By synthesizing data from individual gene phylogenies, large concatenated gene trees, and other kinds of molecular, morphological, and biochemical markers, we begin to see the broad outlines of a global phylogenetic tree of eukaryotes. This tree is apparently composed of five large assemblages, or "supergroups." Plants and algae, or more generally eukaryotes with plastids (the photosynthetic organelle of plants and algae and their nonphotosynthetic derivatives) are scattered among four of the five supergroups. This is because plastids have had a complex evolutionary history involving several endosymbiotic events that have led to their transmission from one group to another. Here, the history of the plastid and of its various hosts is reviewed with particular attention to the number and nature of the endosymbiotic events that led to the current distribution of plastids. There is accumulating evidence to support a single primary origin of plastids from a cyanobacterium (with one intriguing possible exception in the little-studied amoeba Paulinella), followed by the diversification of glaucophytes, red and green algae, with plants evolving from green algae. Following this, some of these algae were themselves involved in secondary endosymbiotic events. The best current evidence indicates that two independent secondary endosymbioses involving green algae gave rise to euglenids and chlorarachniophytes, whereas a single endosymbiosis with a red algae gave rise to the chromalveolates, a diverse group including cryptomonads, haptophytes, heterokonts, and alveolates. Dinoflagellates (alveolates) have since taken up other algae in serial secondary and tertiary endosymbioses, raising a number of controversies over the origin of their plastids, and by extension, the recently discovered cryptic plastid of the closely related apicomplexan parasites.

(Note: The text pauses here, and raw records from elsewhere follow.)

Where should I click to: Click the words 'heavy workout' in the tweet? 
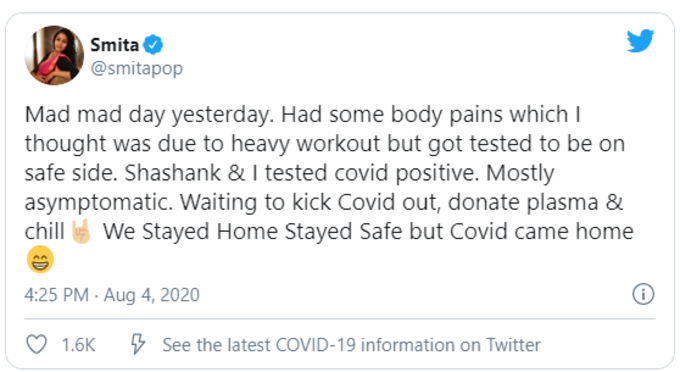(x=306, y=144)
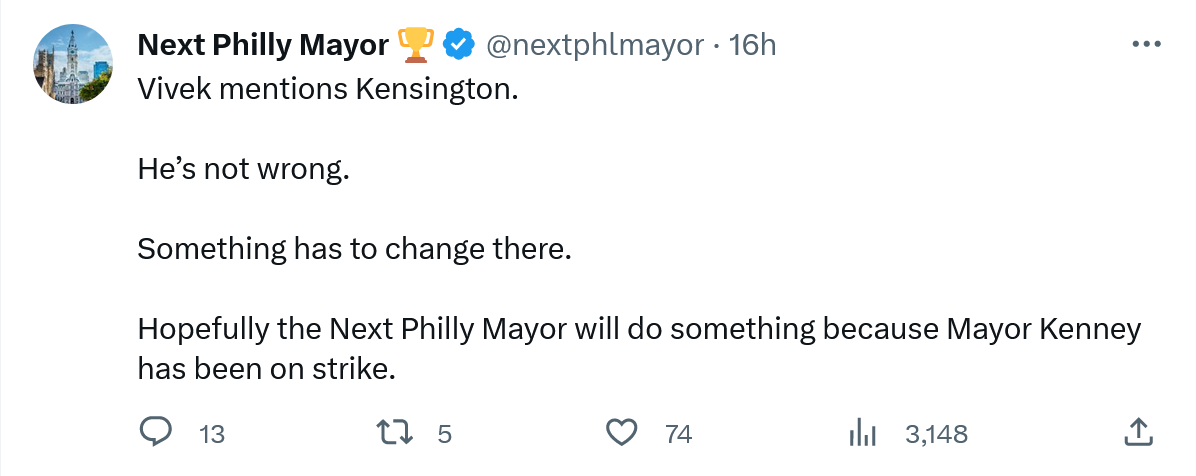This screenshot has width=1196, height=476.
Task: Click the reply count 13
Action: point(212,434)
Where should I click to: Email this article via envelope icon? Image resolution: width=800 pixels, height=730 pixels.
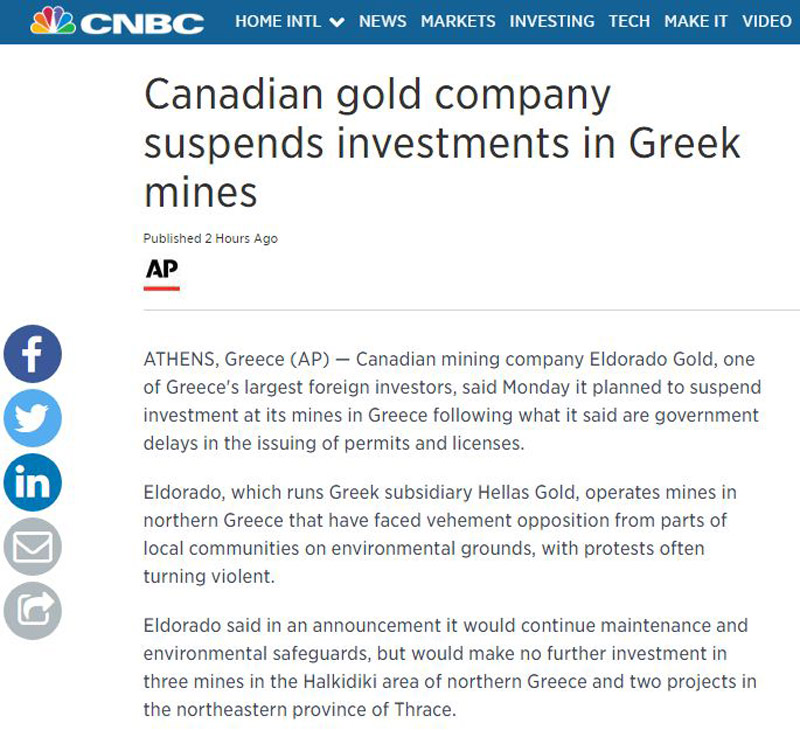(33, 546)
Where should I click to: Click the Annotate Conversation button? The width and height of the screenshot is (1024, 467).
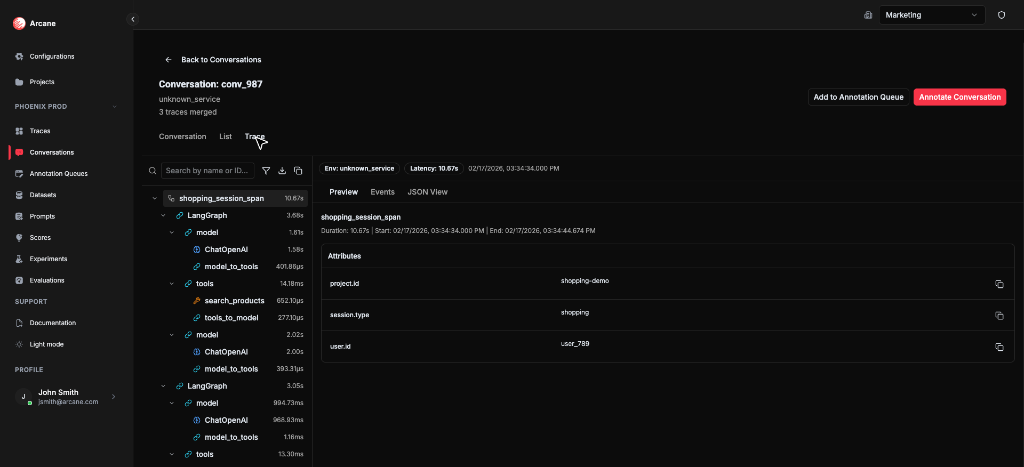(959, 97)
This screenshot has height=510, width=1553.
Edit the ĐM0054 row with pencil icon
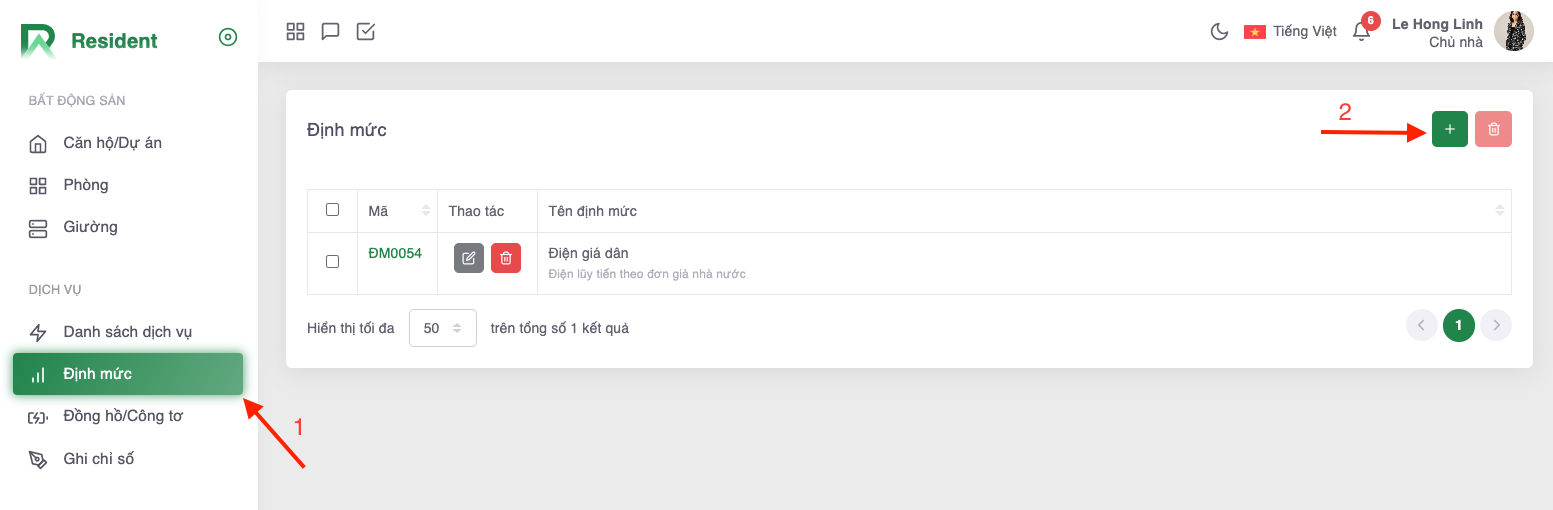point(469,258)
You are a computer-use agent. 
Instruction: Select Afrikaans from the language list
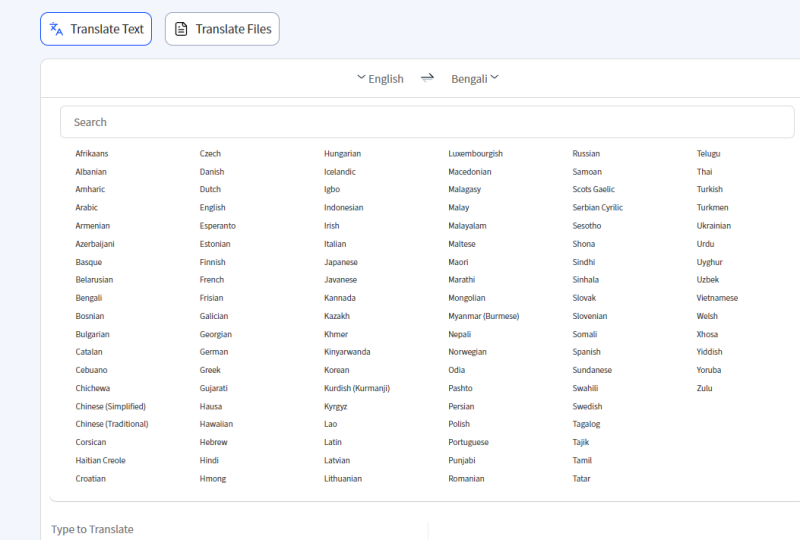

This article is number 7 on AMJBOT's most read articles, so you can see it's been looked at quite a bit. Since it's publication in 2004, this article has been cited in 56 subsequent papers as reported by ISI Web of Knoledge.

The article seems a good candidate for discussion here. It has an interesting and possibly overarching hypothesis, which if correct alters the way we think about plastid evolution and would explain why it has been so difficult to understand basal Eukaryote evolution using chloroplast genes. It is four years old, so maybe some of you have read it already.

I've skimmed the article and it seems interesting. I'm going to read it and post my thoughts on my blog. Does anyone here think they'd like to discuss it? I'll read it more thoroughly tonight and post what I think in the morning.

I think I'll also look through the more recent articles which have cited Keeling (2004) and see how his hypothesis has held up and what others have done with it.

Jessica


ETA: The journal looks long, but there are about two pages of citations and quite a few large diagrams so it really isn't that bad. The illustration of endosymbiosis in the history of plastid evolution is really interesting.